### Data records
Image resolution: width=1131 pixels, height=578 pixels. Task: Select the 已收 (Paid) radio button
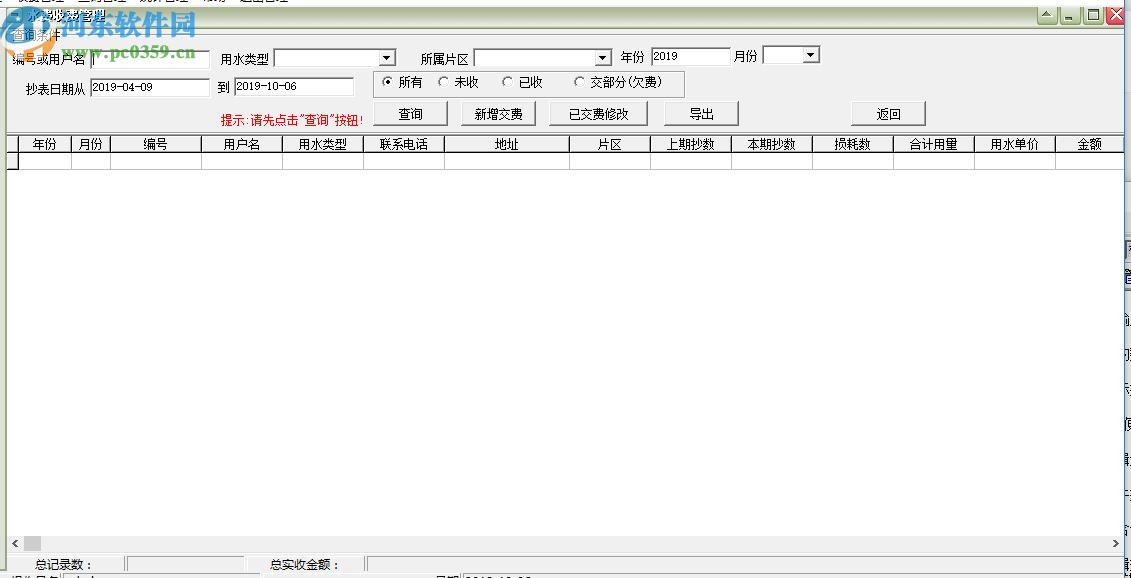point(508,82)
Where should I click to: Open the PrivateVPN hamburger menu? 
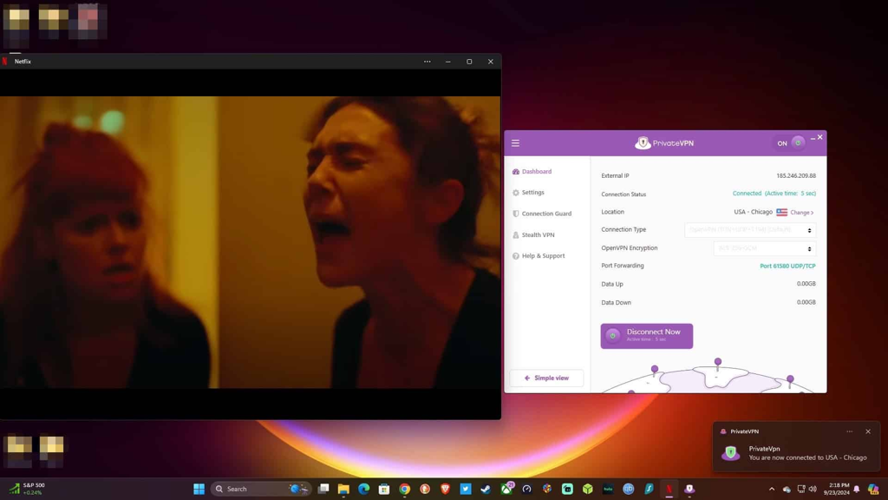(x=516, y=143)
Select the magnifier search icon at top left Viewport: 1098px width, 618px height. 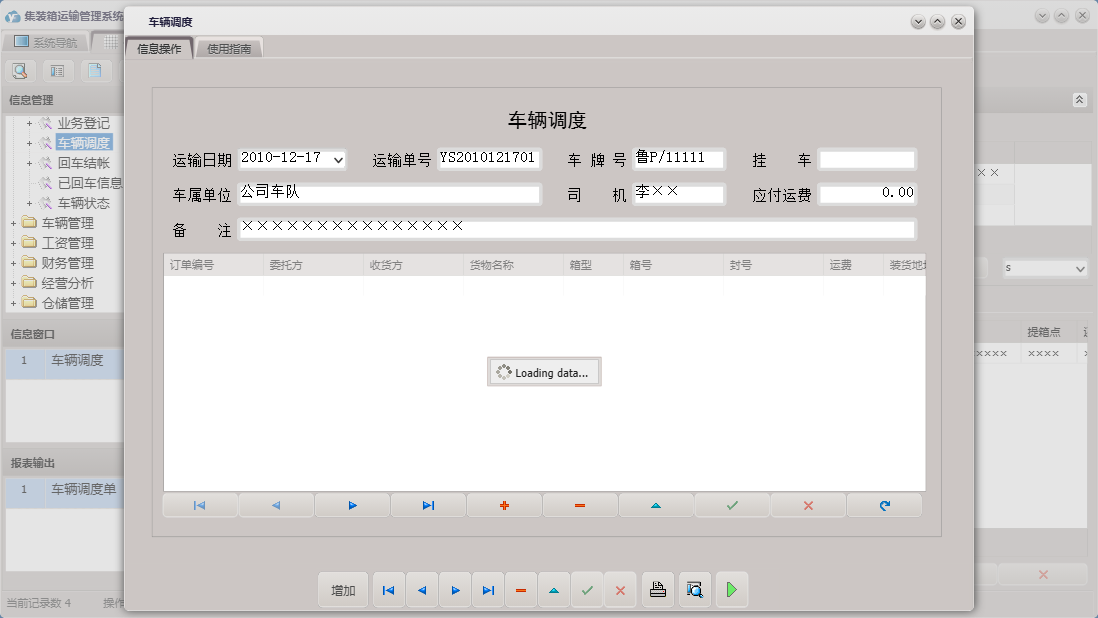pyautogui.click(x=20, y=71)
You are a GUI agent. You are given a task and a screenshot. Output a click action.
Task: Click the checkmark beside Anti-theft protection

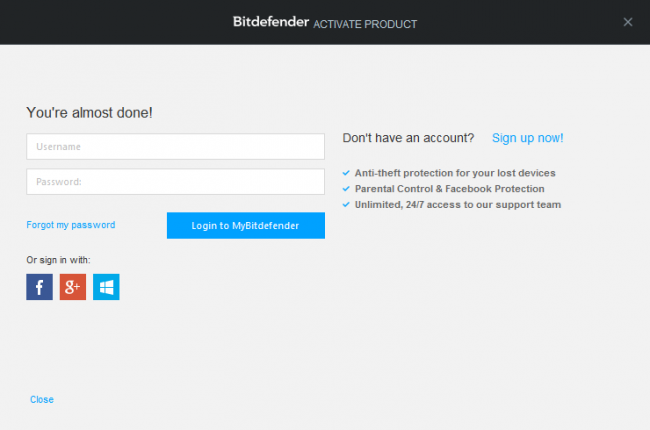click(346, 173)
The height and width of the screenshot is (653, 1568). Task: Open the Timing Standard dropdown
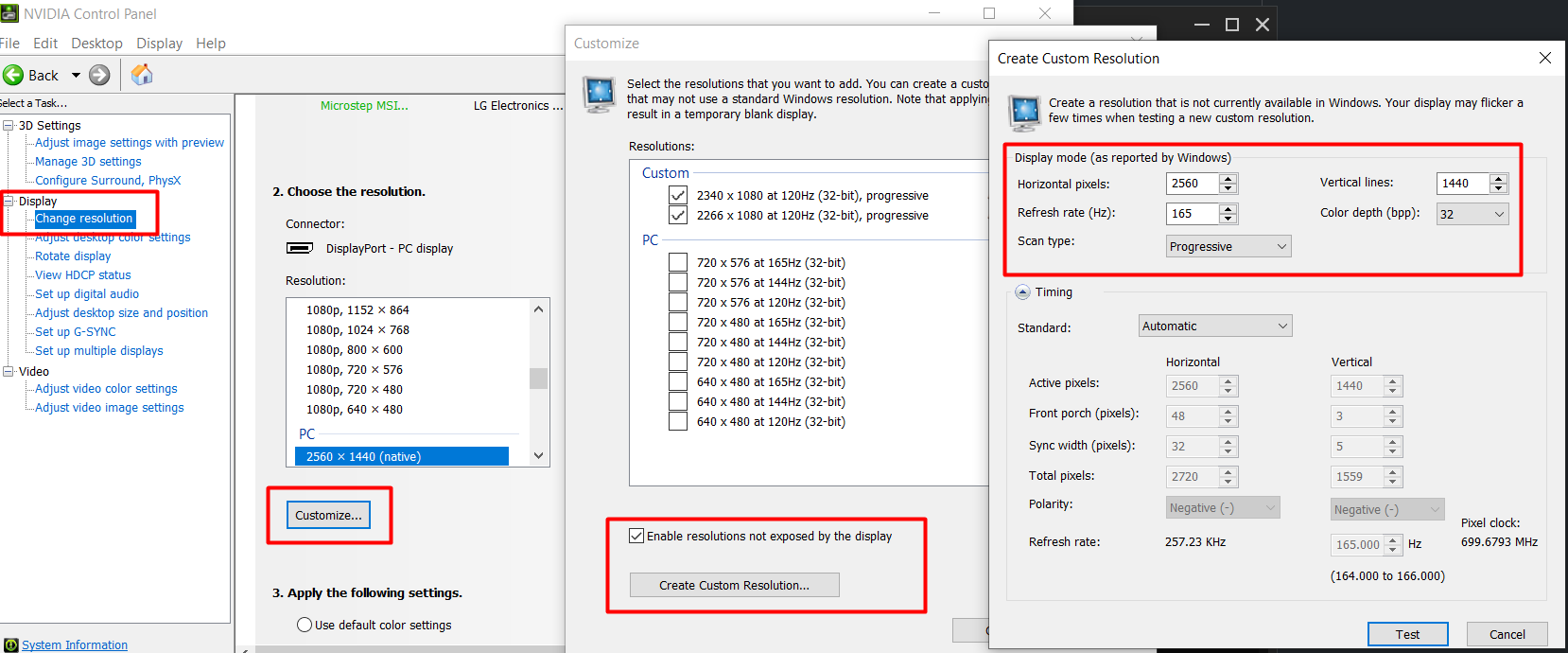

### Requirement
Without the pictures, reproduce each line from the one containing "Task: Click the" through the last line of the material above, both of those lines included.

### Answer area
Task: Click the checkmark beside Anti-theft protection

click(346, 173)
The height and width of the screenshot is (653, 1568). Task: Open the Timing Standard dropdown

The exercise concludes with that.